**Challenge**
Please repeat word for word the part of the court opinion below, starting with "210 So. 2d 103 (1968)" and going on through "Orleans, for plaintiff-appellee.".

─── Provided passage ───

Kirkeby-Natus Corporation v. Campbell

210 So. 2d 103 | La. Ct. App. | 1968

210 So. 2d 103 (1968)

KIRKEBY-NATUS CORPORATION
v.
William T. CAMPBELL.

No. 2124.

Court of Appeal of Louisiana, Fourth Circuit.

May 6, 1968.

*104 Monroe & Lemann, Thomas B. Lemann, Bat P. Sullivan, Jr., Stephen B. Lemann, New Orleans, for plaintiff-appellee.

Steeg & Shushan, Louis G. Shushan, New Orleans, for defendant-appellant.

Before REGAN, CHASEZ, and BARNETTE, JJ.

REGAN, Judge.

The plaintiff, Kirkeby-Natus Corporation, filed this suit against the defendant, William T. Campbell, which is predicated upon an extrajudicial confession of judgment executed by him for the sum of $436,000.00.

The lower court rendered a decree in favor of the plaintiffs for the amount of the defendant's confession of judgment, and from that judgment,[1] the defendant has prosecuted this appeal.

*105 The record discloses that the factual background hereof is substantially undisputed. Kirkeby-Natus Corporation, the plaintiff herein, is a foreign Corporation. On May 6, 1964, Leslie Owens, Inc., executed its promissory note to the order of the plaintiff in the amount of $436,000.00, which note was endorsed by the defendant, William T. Campbell, thereby binding himself in solido, unconditionally and as original promisor for the payment of the principal of the note, interest, costs, and attorney's fees. The note matured as a result of the nonpayment thereof by the defendant on November 7, 1964.

After maturity, that is, on February 12, 1965, the defendant executed a confession of judgment on the note of May 6, 1964, by authentic act before a notary public and two witnesses. The confession of judgment so executed contains the following provision:

"The said appearer does hereby waive prescription, notice, service of petition and citation, and does consent and agree that judgment may be entered against him immediately for the full amount of principal, interest and attorneys' fees as aforesaid, and all costs, by the Civil District Court for the Parish of Orleans, State of Louisiana, or, at the option of Kirkeby-Natus Corporation, by the Courts of any other Parish or Parishes in the State of Louisiana and/or by the Federal Courts, in term or in vacation, in open Court or in Chambers, and he does further waive any and all legal delays of any nature or kind.

─── Rows ───

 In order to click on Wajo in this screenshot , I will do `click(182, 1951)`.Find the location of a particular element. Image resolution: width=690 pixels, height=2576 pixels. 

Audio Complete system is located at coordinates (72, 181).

───
─── Rows ───

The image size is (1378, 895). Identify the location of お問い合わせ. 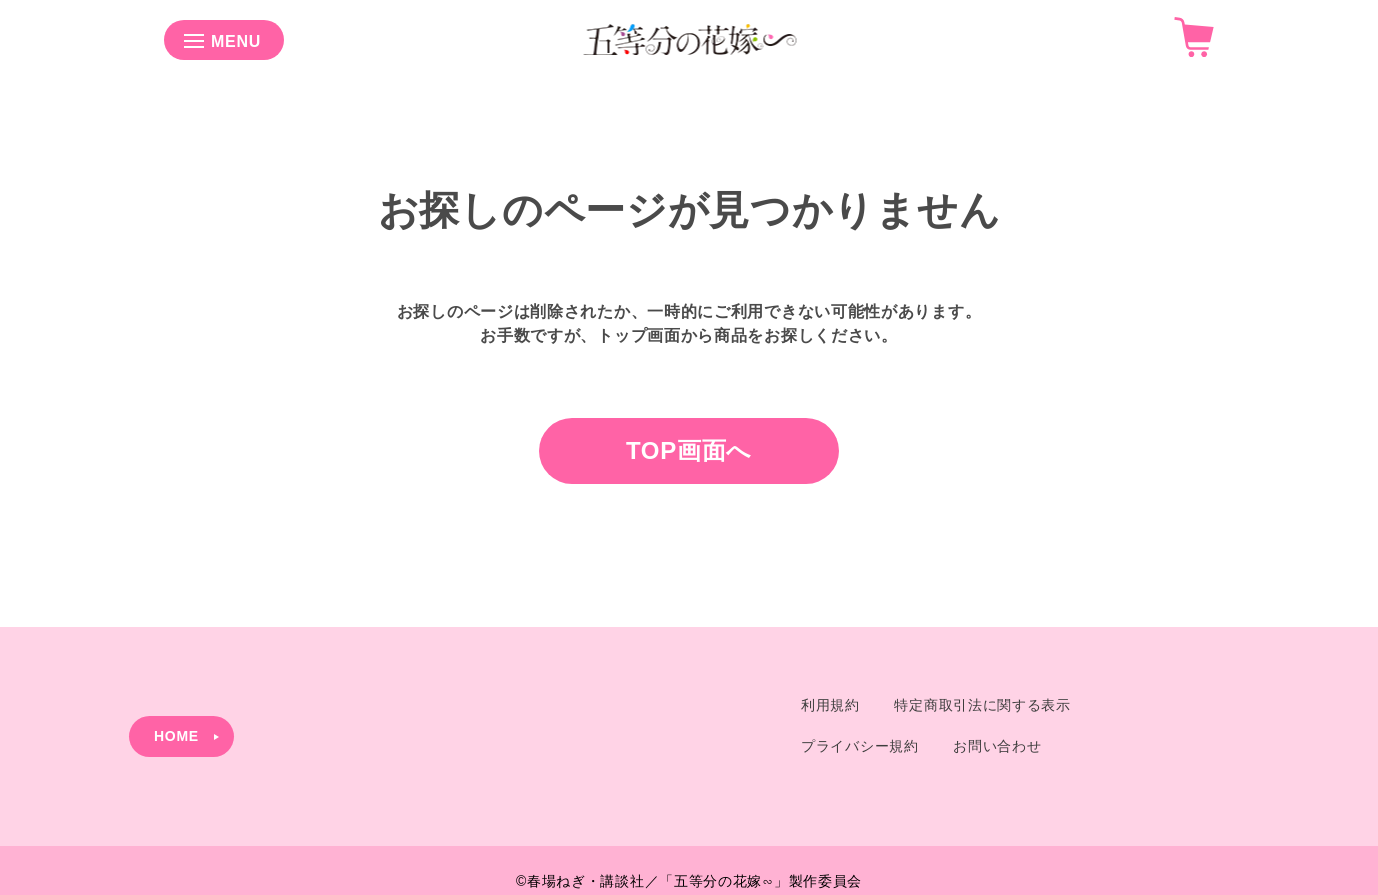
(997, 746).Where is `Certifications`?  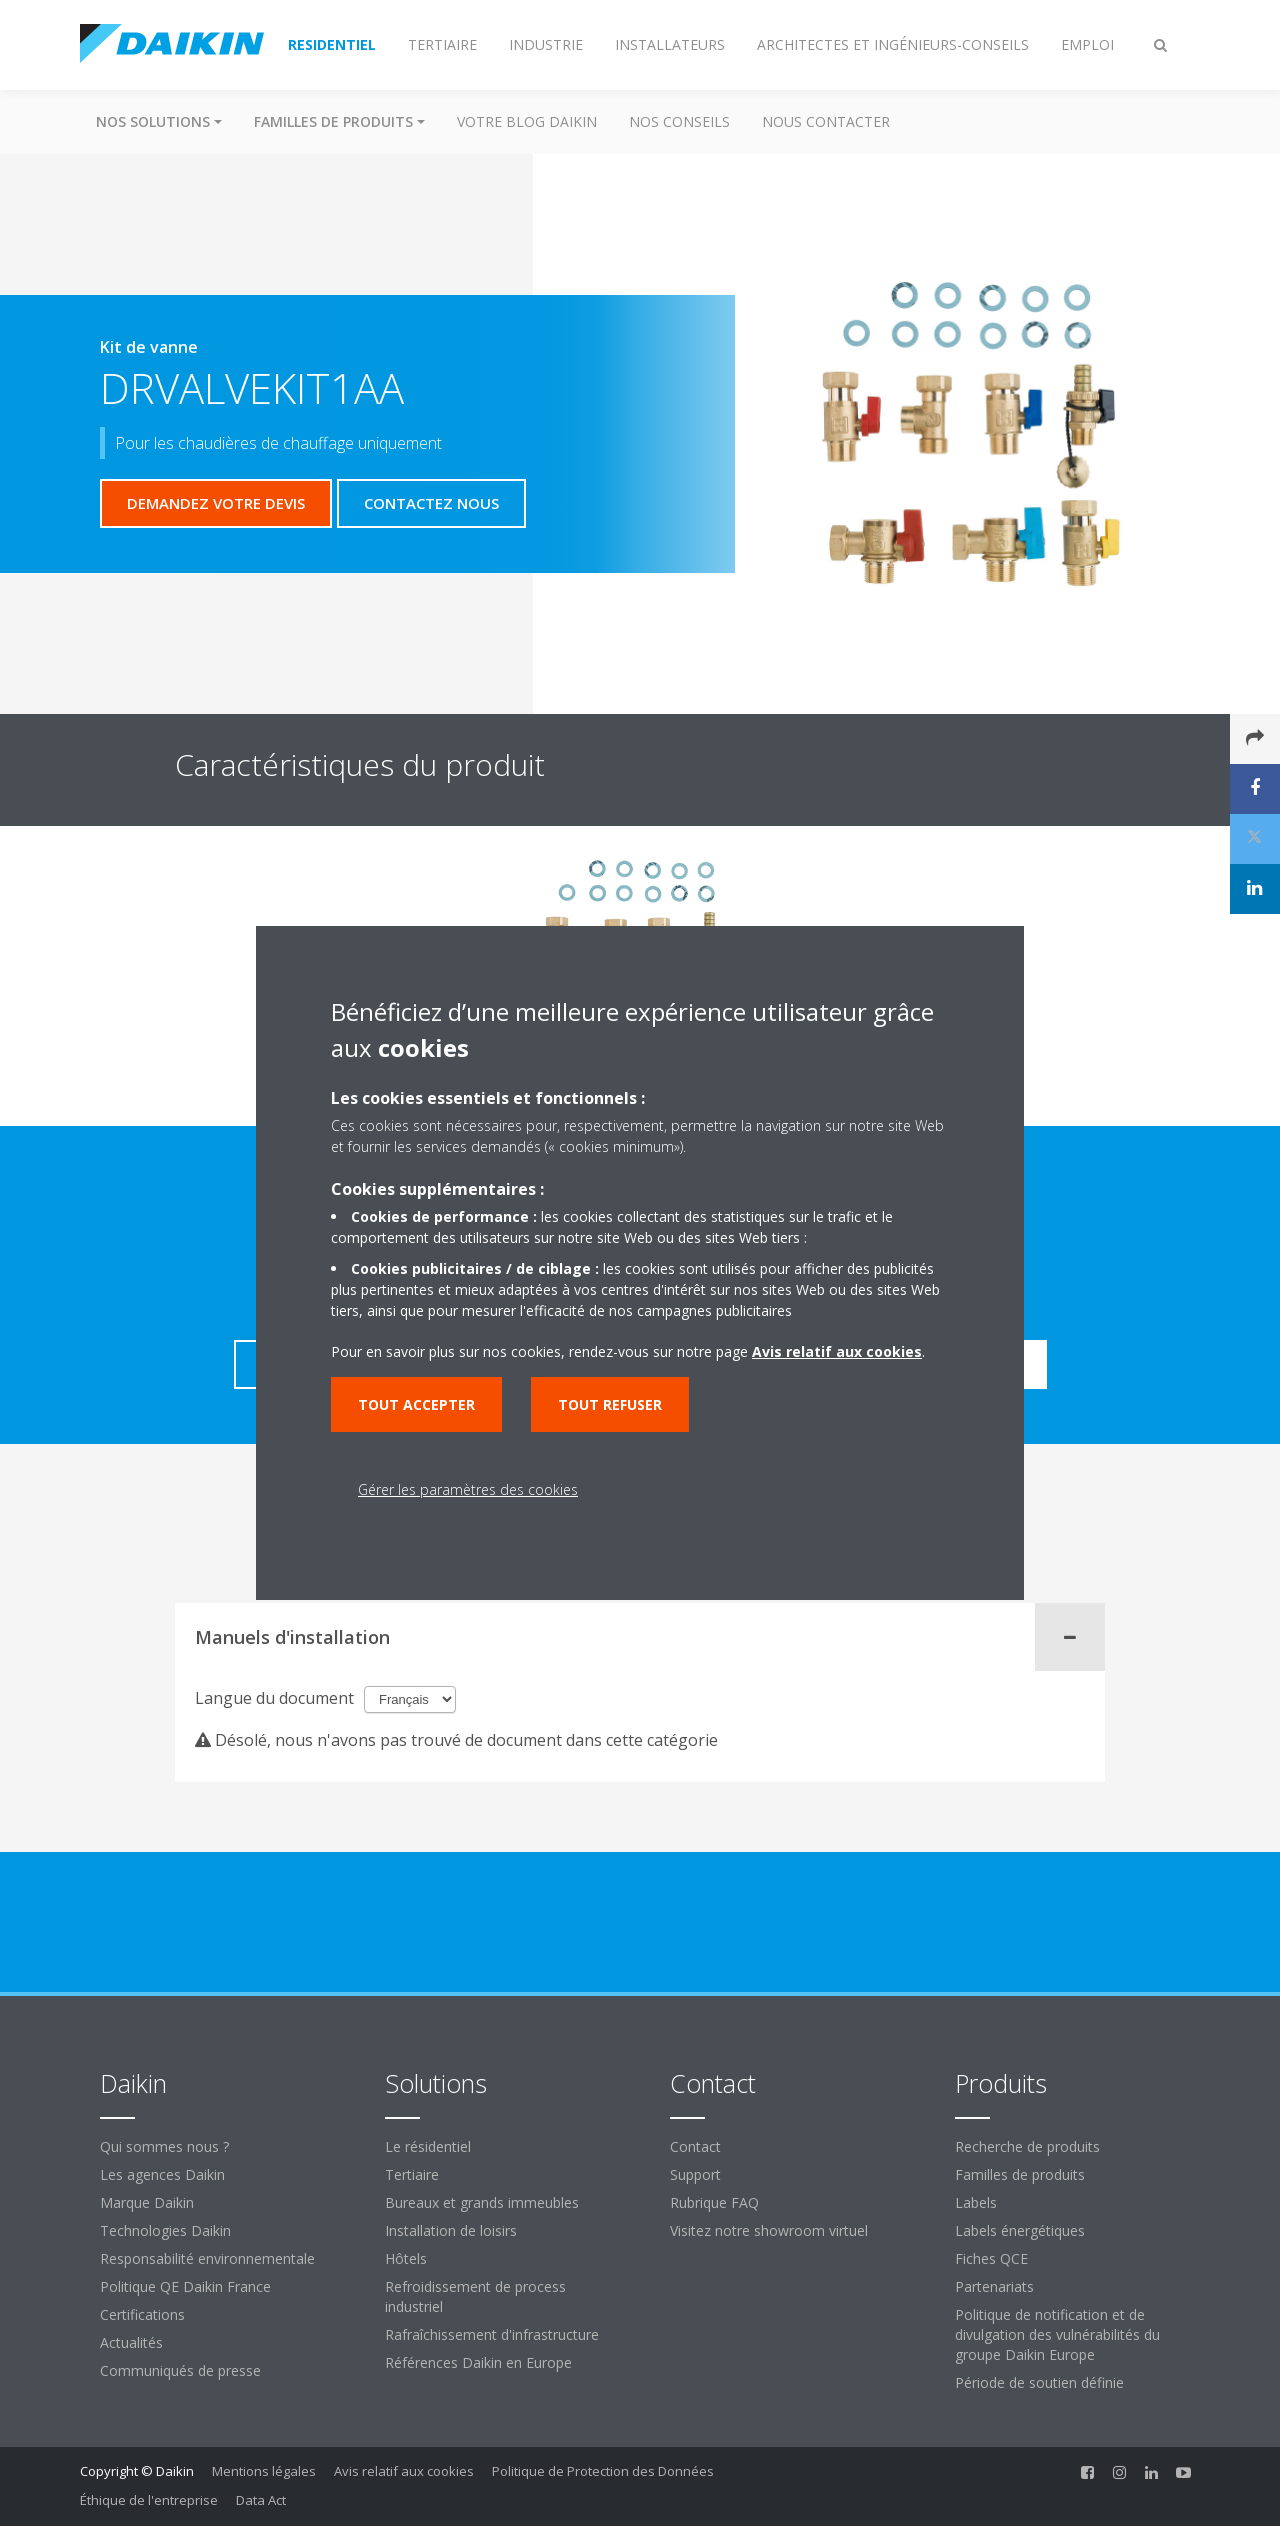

───

**Response to the task**
210 So. 2d 103 (1968)

KIRKEBY-NATUS CORPORATION
v.
William T. CAMPBELL.

No. 2124.

Court of Appeal of Louisiana, Fourth Circuit.

May 6, 1968.

*104 Monroe & Lemann, Thomas B. Lemann, Bat P. Sullivan, Jr., Stephen B. Lemann, New Orleans, for plaintiff-appellee.